Grâce à un vol en formation d’une précision millimétrique, deux engins spatiaux miment une éclipse totale pour scruter les mystères de l’atmosphère solaire. Les premiers résultats, publiés en mars 2026 dans The Astrophysical Journal Letters, montrent une accélération du plasma défiant toutes les simulations numériques établies jusqu’ici.
Pourquoi les résultats de Proba-3 sur le vent solaire surprennent-ils les experts ?
Les données récoltées montrent que le vent solaire lent circule à des vitesses comprises entre 250 et 500 km/s dans la couronne interne. C’est un écart massif par rapport aux 100 km/s anticipés par les astrophysiciens.
Cette découverte suggère que les mécanismes d’accélération des particules, situés au plus près de la surface, sont bien plus énergétiques et complexes que prévu.
Ce phénomène a été observé grâce à l’instrument ASPIICS (Association of Spacecraft for Polarimetry and Imaging Investigation of the Corona of the Sun), capable de voir à seulement 70 000 km de la surface.

En isolant des blobs (amas de gaz électriquement chargé), l’équipe du Dr Andrei Zhukov a pu tracer leur trajectoire en temps réel. Cette précision est inédite car elle concerne la zone où naît la météo spatiale, influençant directement nos réseaux électriques terrestres.
Comment fonctionne la technologie de l’éclipse solaire artificielle ?
Le concept de l’ éclipse solaire artificielle repose sur un tandem spatial séparé de 150 mètres. Le premier satellite, l’Occulteur, bloque le disque lumineux du Soleil, tandis que le second, le Coronographe, photographie les structures de lumière ténue environnantes.
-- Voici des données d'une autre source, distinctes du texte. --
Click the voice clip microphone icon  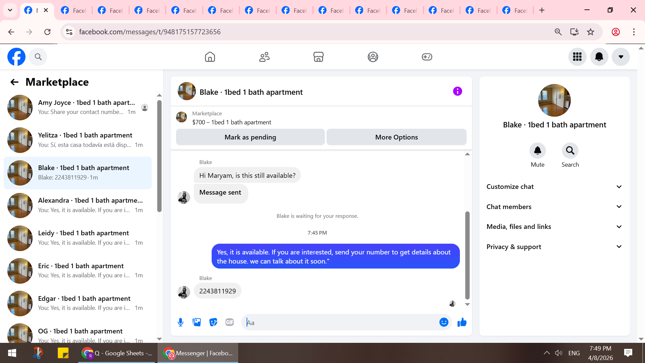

Ce ballet permet des observations de cinq heures consécutives, là où une éclipse naturelle ne dure que quelques minutes sur Terre. Pour maintenir cet alignement, les sondes utilisent des lasers et des capteurs de position ultra-sensibles.
Cette prouesse technique valide le concept de vol en formation pour de futures missions astronomiques lourdes. Le succès de Proba-3 prouve que nous pouvons transformer l’espace en un observatoire virtuel géant, sans les contraintes de poids d’un télescope monolithique.
Qu’est-ce que la couronne solaire nous cache encore sur la chaleur ?
La couronne solaire pose une énigme majeure : elle est des centaines de fois plus chaude que la surface du Soleil située juste en dessous. Tandis que la surface affiche 6 000 °C, l’atmosphère extérieure grimpe à un million de degrés.

Les observations actuelles de Proba-3 alimentent la piste de la reconnexion magnétique (rupture et réassemblage des lignes de champ magnétique) comme source de ce chauffage brutal.
En filmant le mouvement du plasma à haute résolution, les chercheurs espèrent identifier les ondes spécifiques qui transportent cette énergie thermique. Les 250 heures de vidéos déjà stockées représentent une mine d’or équivalente à 5 000 éclipses terrestres cumulées.
Quel impact ces découvertes ont-elles sur notre quotidien sur Terre ?
Mieux comprendre le vent solaire est crucial pour protéger nos infrastructures technologiques. Ces flux de particules peuvent déclencher des tempêtes géomagnétiques capables de griller des transformateurs électriques ou de perturber les signaux GPS.
Si le vent est plus rapide que prévu dès sa source, nos modèles de prévision actuels doivent être recalibrés de toute urgence pour éviter des pannes majeures. La mission surveille également les ceintures de Van Allen (zones de radiations entourant la Terre) via son spectromètre 3DEES.
En corrélant les sursauts de la couronne solaire avec les variations électroniques orbitales, l’ESA affine son bouclier numérique. On ne se contente plus de regarder le Soleil : on apprend à anticiper ses humeurs pour sécuriser notre monde hyper-connecté.